Aruba

Grootscheepse zaak ondergronds bankieren en witwassen

Het gerecht in eerste aanleg van Aruba behandelde op maandag en dinsdag 22 en 23 januari 2018 een strafzaak tegen vier personen, die worden verdacht van ondergronds bankieren en witwassen.

In deze zaak met de naam “Hamburg”, werden vier personen van Chinese komaf vervolgd voor het op grote schaal overmaken van geldbedragen van Aruba naar (voornamelijk) China en van Aruba naar Sint Maarten en Anguilla. De bedragen waren soms relatief klein, maar regelmatig ook zeer groot.

Eén van de verdachten coördineerde daarbij, zo is de verdenking althans, ook grotere geldtransfers voor personen vanuit Suriname, Colombia en Venezuela naar China en Aruba.
Voorts werden op grote schaal geldbedragen gewisseld. Met die overmakingen en dat wisselen werden volgens het Openbaar Ministerie illegale provisies verdiend, die vervolgens door met name twee van de verdachten werden belegd in (onder meer) onroerend goed.

Bankieren, het overmaken en het dienst doen als wisselkantoor van gelden is volgens de wet voorbehouden aan instellingen die daarvoor een vergunning of machtiging hebben gekregen van de Centrale Bank van Aruba. Daardoor wordt een systeem van toezicht op het financiële verkeer geschapen, dat enerzijds de bescherming van de consument tegenover de grote financiële instellingen waarborgt, en anderzijds de integriteit van dat financiële stelsel beoogt te garanderen. Hierdoor wordt voorkomen dat het Arubaanse financiële stelsel kan worden misbruikt door personen met een criminele komaf die in het bezit zijn van gelden met een onduidelijke of dubieuze herkomst, voor het witwassen.

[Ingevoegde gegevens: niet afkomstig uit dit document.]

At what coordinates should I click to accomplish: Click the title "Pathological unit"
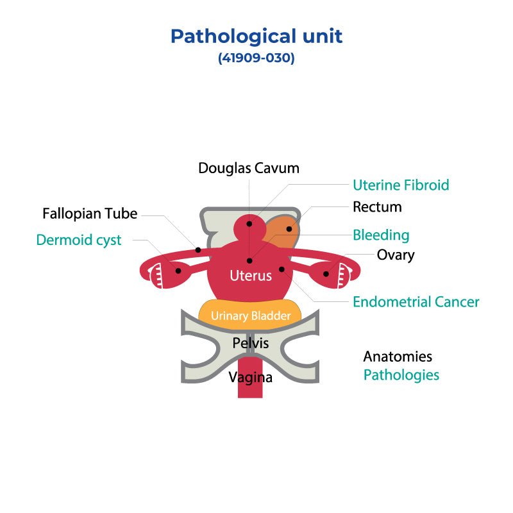(x=256, y=36)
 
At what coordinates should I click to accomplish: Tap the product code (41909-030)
(x=256, y=58)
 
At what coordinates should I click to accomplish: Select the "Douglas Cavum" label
(x=249, y=169)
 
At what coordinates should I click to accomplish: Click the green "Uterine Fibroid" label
(x=401, y=185)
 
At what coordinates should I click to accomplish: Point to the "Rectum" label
(x=377, y=207)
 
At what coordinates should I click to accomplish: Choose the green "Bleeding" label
(x=381, y=235)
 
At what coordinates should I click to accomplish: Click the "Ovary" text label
(x=396, y=255)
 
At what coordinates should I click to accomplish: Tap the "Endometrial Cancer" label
(x=416, y=301)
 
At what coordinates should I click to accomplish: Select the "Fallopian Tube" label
(x=90, y=214)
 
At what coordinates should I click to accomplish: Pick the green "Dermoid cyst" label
(x=79, y=240)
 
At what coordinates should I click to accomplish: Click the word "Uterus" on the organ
(x=251, y=276)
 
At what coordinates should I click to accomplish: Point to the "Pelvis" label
(x=250, y=343)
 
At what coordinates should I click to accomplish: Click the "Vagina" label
(x=251, y=378)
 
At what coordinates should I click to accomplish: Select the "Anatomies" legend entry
(x=398, y=357)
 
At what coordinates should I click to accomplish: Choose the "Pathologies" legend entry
(x=401, y=375)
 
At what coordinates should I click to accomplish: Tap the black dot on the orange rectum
(x=289, y=229)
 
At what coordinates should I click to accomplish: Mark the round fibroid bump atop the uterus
(x=248, y=230)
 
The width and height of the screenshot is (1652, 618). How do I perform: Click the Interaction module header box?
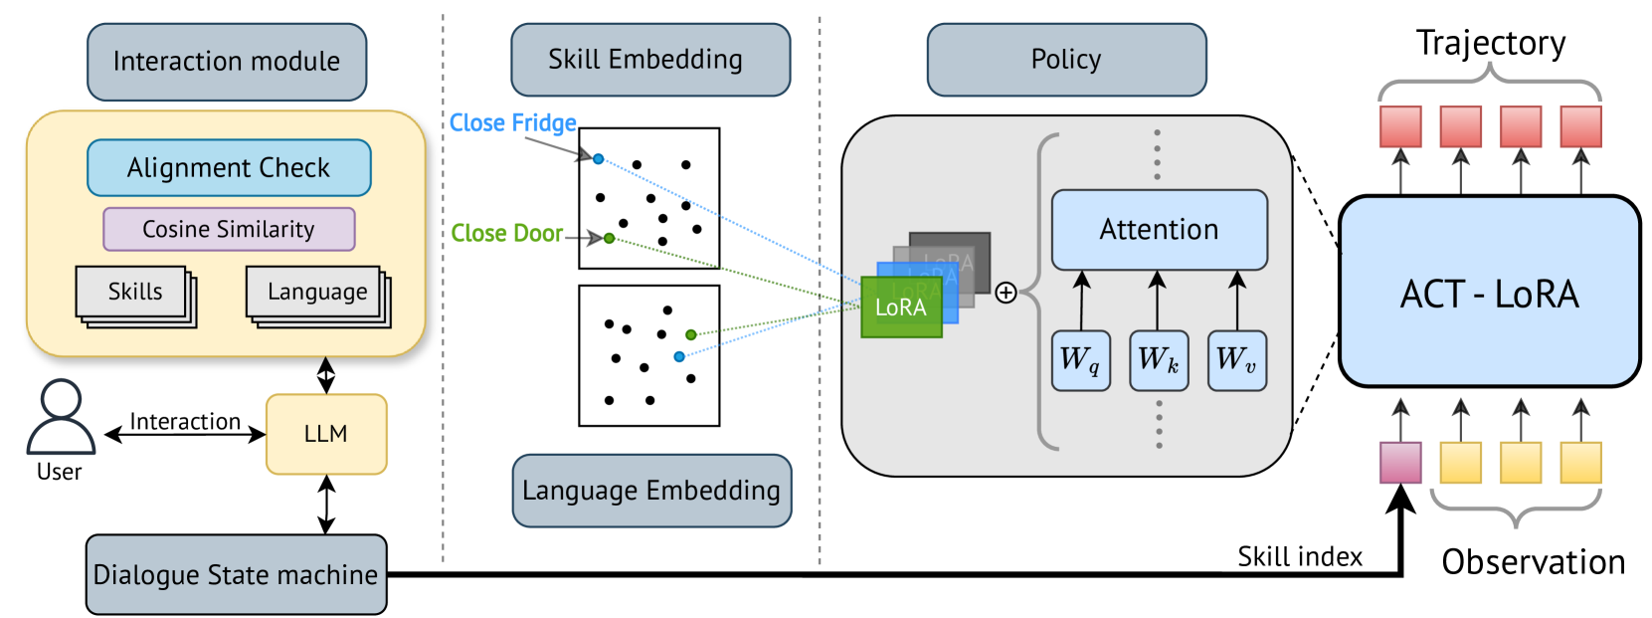227,62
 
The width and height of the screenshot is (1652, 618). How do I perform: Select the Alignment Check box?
229,168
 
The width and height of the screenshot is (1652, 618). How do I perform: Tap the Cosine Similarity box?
229,229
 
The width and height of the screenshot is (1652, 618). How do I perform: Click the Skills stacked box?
134,293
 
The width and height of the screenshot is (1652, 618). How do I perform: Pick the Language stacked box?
316,293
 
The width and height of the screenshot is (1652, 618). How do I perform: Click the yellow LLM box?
326,434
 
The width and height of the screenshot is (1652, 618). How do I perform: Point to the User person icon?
61,417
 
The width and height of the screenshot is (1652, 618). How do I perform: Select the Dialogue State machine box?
236,574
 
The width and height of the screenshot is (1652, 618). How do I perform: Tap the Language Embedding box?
651,491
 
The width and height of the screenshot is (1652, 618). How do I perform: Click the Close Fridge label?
512,123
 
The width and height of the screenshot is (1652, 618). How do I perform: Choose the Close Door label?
506,234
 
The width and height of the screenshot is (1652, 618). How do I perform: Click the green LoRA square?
901,308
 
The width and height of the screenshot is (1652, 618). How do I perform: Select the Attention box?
1159,230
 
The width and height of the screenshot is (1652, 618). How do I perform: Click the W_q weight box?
1080,360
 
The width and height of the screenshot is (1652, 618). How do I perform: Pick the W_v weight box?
1236,360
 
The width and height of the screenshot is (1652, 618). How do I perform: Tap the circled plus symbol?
1006,293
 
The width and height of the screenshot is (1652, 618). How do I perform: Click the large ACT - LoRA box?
1489,292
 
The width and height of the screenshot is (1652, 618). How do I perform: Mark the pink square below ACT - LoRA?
1400,463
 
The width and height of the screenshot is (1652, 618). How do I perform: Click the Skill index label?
1299,557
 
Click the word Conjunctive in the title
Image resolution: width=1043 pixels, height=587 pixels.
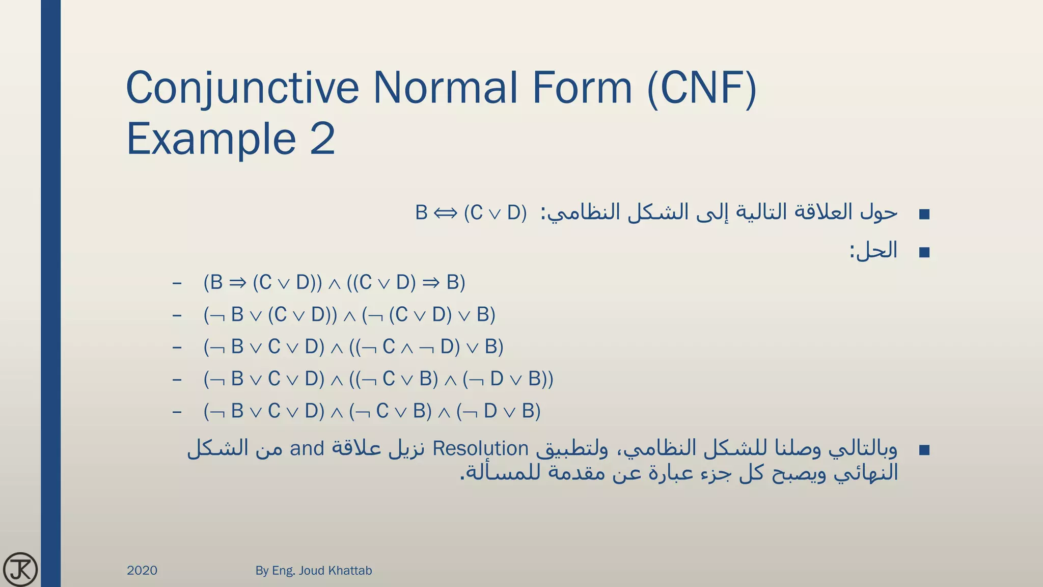click(242, 88)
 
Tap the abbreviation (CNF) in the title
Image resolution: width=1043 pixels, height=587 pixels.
click(701, 88)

De praktijk van het ondergronds bankieren kwam aan het licht in een eerder drugsonderzoek, waaruit bleek dat door de verdachten van dat onderzoek gebruik werd gemaakt van de diensten van één van de verdachten in de zaak Hamburg, die gelden van de verdachten in het drugsonderzoek wisselde of verzond naar andere landen. Ook werd vastgesteld dat contante geldtransporten naar andere landen werden verzorgd, waarvan geen aangifte werd gedaan bij de douane zoals de wet dat voorschrijft. Onder leiding van het Openbaar Ministerie, werd vervolgens door het RST (Recherche samenwerkings Team) een onderzoek gestart naar deze verdachte. Dat onderzoek heeft anderhalf jaar geduurd.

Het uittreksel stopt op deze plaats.